Deep Vellum
Review by Walter Cummins
Most novels develop around one or more central unknowns, not necessarily mysteries, but stated or unstated questions that impel the plot. Will some Ramsays get to the lighthouse? How will Jake Barnes and Lady Brett Ashley resolve their impossible dilemma? Will Pip and Estella become a couple? (Dickens dithered about that one.) For The Purchased Bride, Peter Constantine, in his first novel, deprives himself of such a question from the initial chapter.
The narrator opens with this sentence: “My grandfather walks down the long corridor to the room where Maria and the other two girls he has purchased are waiting to be viewed.” In the next paragraph Maria is identified as “my grandmother.” Although the seeming tension of the encounter is whether the grandfather, a modern Ottoman and a conservative Muslim, in his fifties, will choose to bring Maria, a fifteen-year-old of Greek origin, into his household, their future relationship to the narrator reveals the outcome of the man’s decision. The fact that Marie is in that luxurious room also reveals that the tale of her treacherous journey from a ravaged village in the Caucus—the details of which are told in the rest of the novel—will have a satisfactory resolution.
Without the nail-biting urgency of the heroine’s ordeal, Constantine must find a way to sustain interest without a central dramatic question. He accomplishes that in at least two ways. He invents a range of compelling characters whose fate is not predetermined and therefore provides multiple uncertainties. And he depicts the intricate complexities of physical situations and personal dilemmas in rich and incisive prose.
For example, while there is no question that Maria will be purchased by the wealthy Ottoman because of her great beauty and because she will become the narrator’s grandmother, what will happen to young Lita is open. Not only is Lita Maria’s close friend, her purchase would bring much needed funds to their impoverished community, enough to help bring the majority to safety in an established community. Will it happen?
A central irony of the situation is that the wealth and whim of one rich man will determine the fate—literally life and death—of dozens. That man may have no idea of the consequences of his choices. But the possibility of failure is so grim that Father Andreas, a Greek priest with a crucial role is the story, is willing to see his people converted from Christianity to the Muslim religion to save their lives, abandoning concern over their souls.

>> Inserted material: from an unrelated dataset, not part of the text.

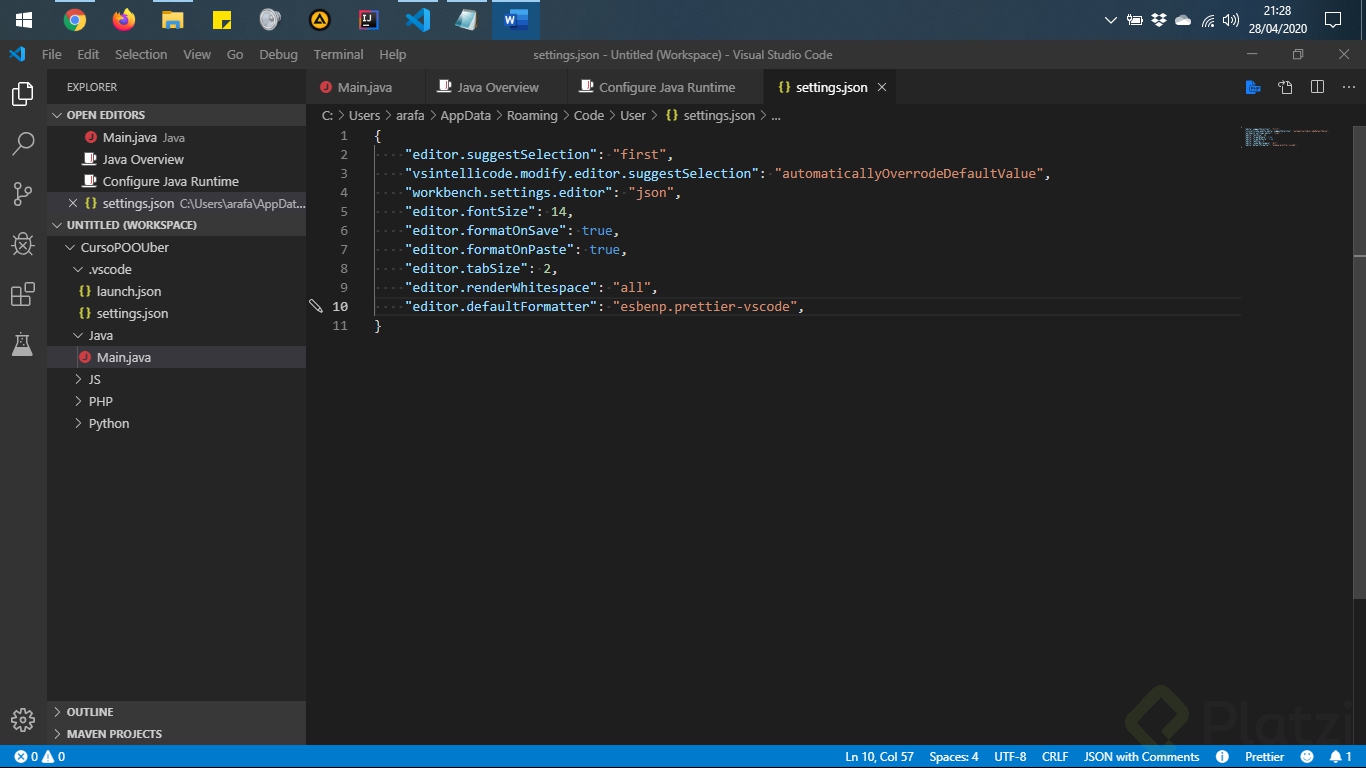Click the Spaces: 4 indentation setting

pyautogui.click(x=953, y=757)
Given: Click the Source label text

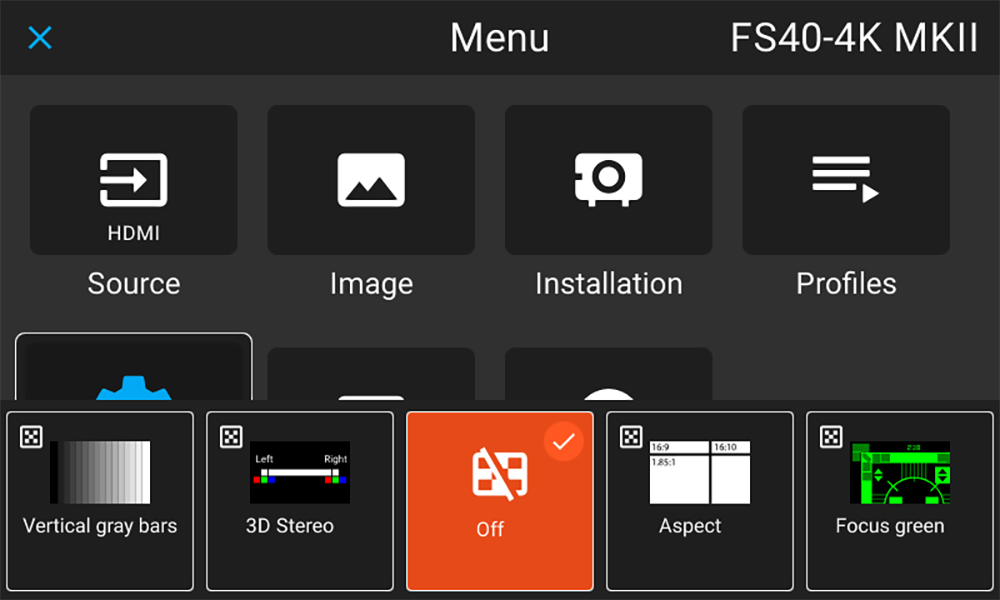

The contrast between riches and poverty may be seen in Constantine’s descriptions of rooms. Here he reveals Maria’s wonder when she first witnesses a room in the Ottoman’s palatial mansion:
There is gold everywhere in the room. Large vases stand in all the corners and on the tables; they are old, perhaps even ancient, but they look so clean and polished they might be new. Maria wants to raise her head and look around but knows that she must not. She rests her eyes on the lowest shelf of books lining the wall before her. She has never seen so many books. In her Greek village back in the Caucasus, the priest had a Bible and two thin volumes of Byzantine chants, and Black Melpo the Medicine Mixer had the piles of yellowed penny novels written in Pontic Greek. But Maria has never seen beautifully bound volumes like these, their spines covered with strange gold letters.
When Maria’s Caucus village is plundered and burned, those who survive, like her parents, end up in an abandoned encampment:
The barracks are dilapidated; they have stood empty for more than twenty-five years. The walls are made of roughly packed logs and cracked wood blocks, scorpions and beetles nesting in the chinks and hollows. Some of the window frames have been covered with thin, almost transparent oil paper, something that must have been done recently or the paper would have torn in the wind, but most of the windows are only gaping holes.

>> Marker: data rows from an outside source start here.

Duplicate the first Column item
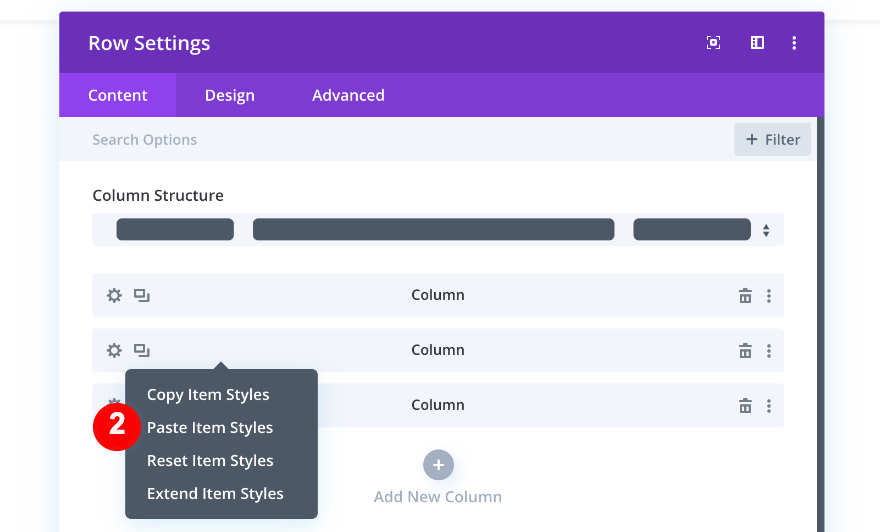The image size is (880, 532). [x=142, y=295]
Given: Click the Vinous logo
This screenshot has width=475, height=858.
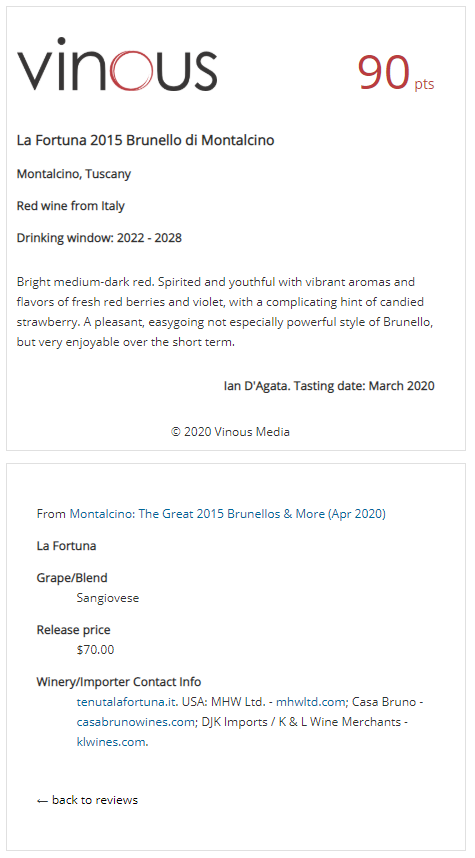Looking at the screenshot, I should click(117, 64).
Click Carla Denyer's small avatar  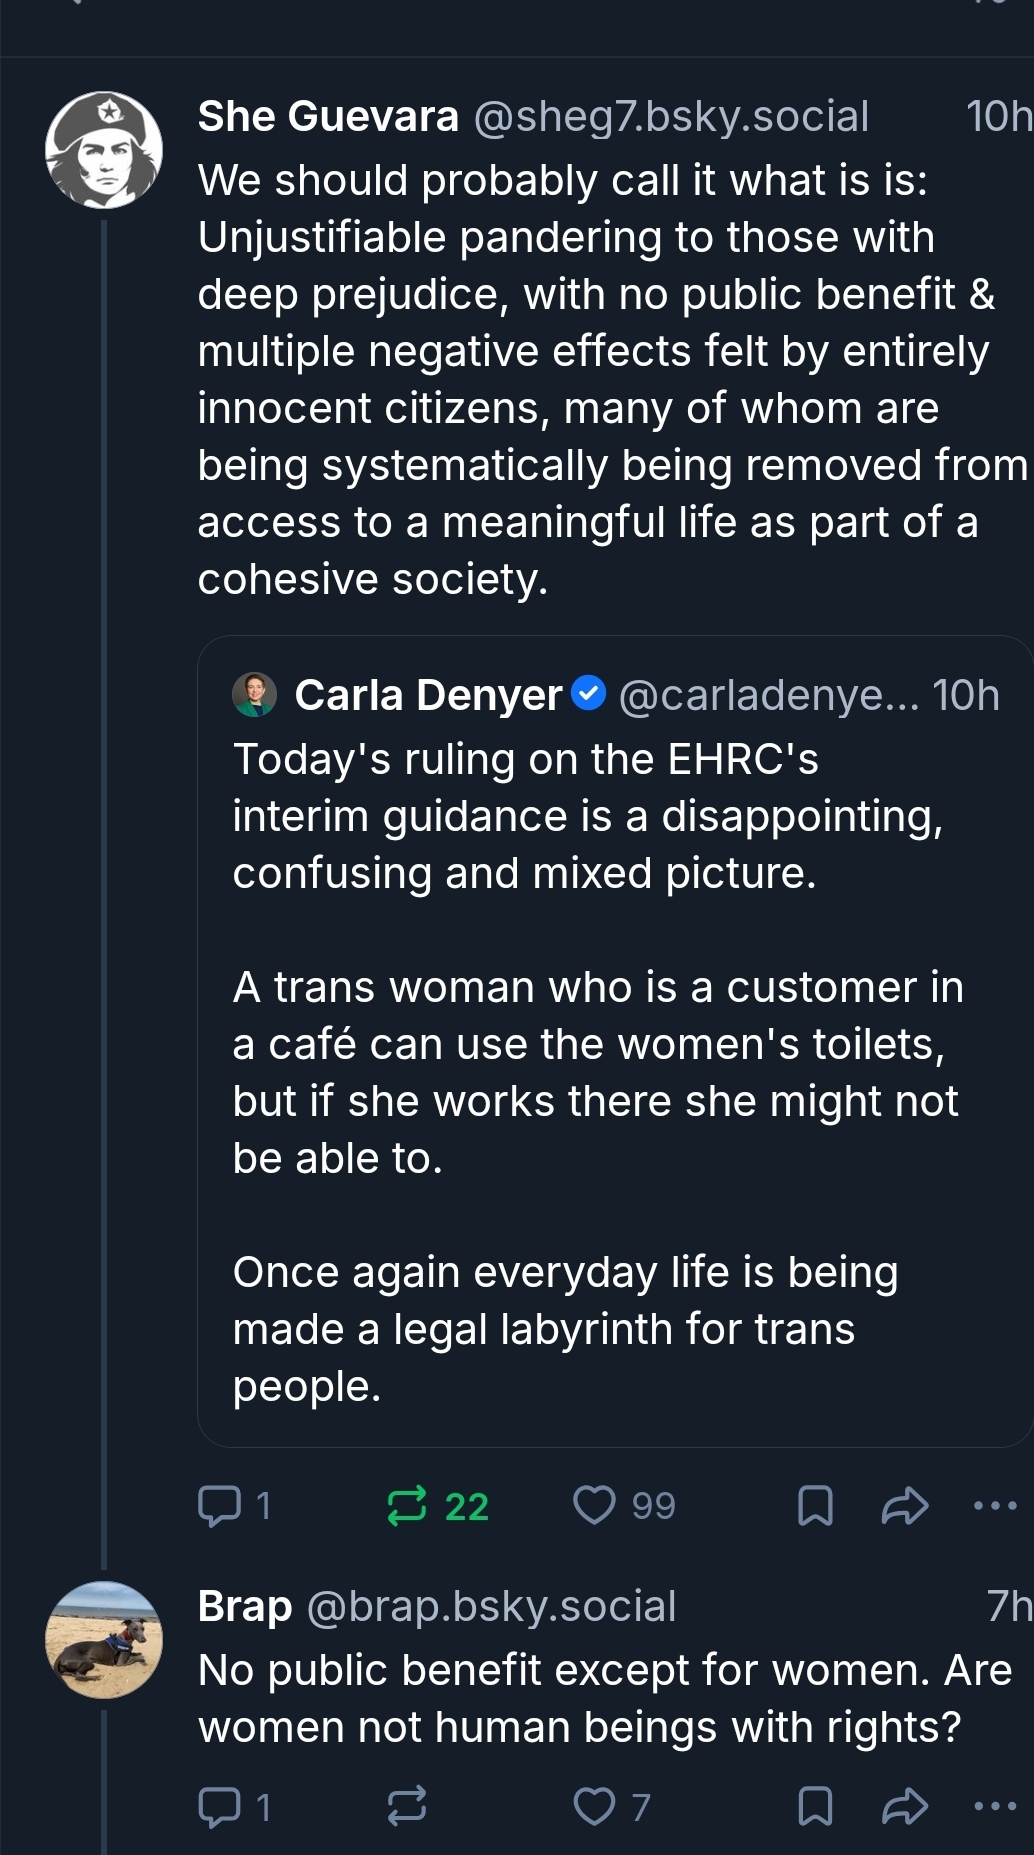tap(254, 695)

The essential story of The Purchased Bride is that of Constantine’s grandmother. In interviews, he explained that he had to tell it as a novel because he did not have enough information to relate it as a history. He invented characters and specifics based on a writing residency that gave him access to research in Princeton’s deep resources on Greek and Ottoman history.

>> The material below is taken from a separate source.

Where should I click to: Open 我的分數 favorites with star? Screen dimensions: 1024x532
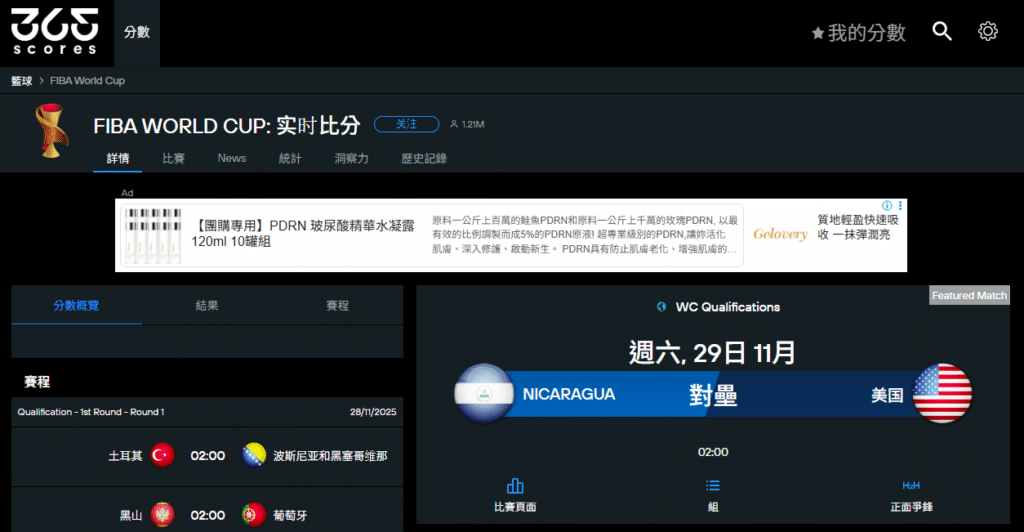(858, 33)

When it came to writing the novel, Constantine also had the advantage of being one of the world’s leading translators, with awards such as a PEN Translation Prize for Six Early Stories by Thomas Mann, and the National Translation Award for The Undiscovered Chekhov. He has produced translations of Rousseau, Machiavelli, Voltaire, Tolstoy, Gogol, and Isaac Babel among his many books. His close familiarity with the prose of so many great writers became essential in formulating his own style as he fulfilled his grandmother’s tale by making the telling rich in intricate details.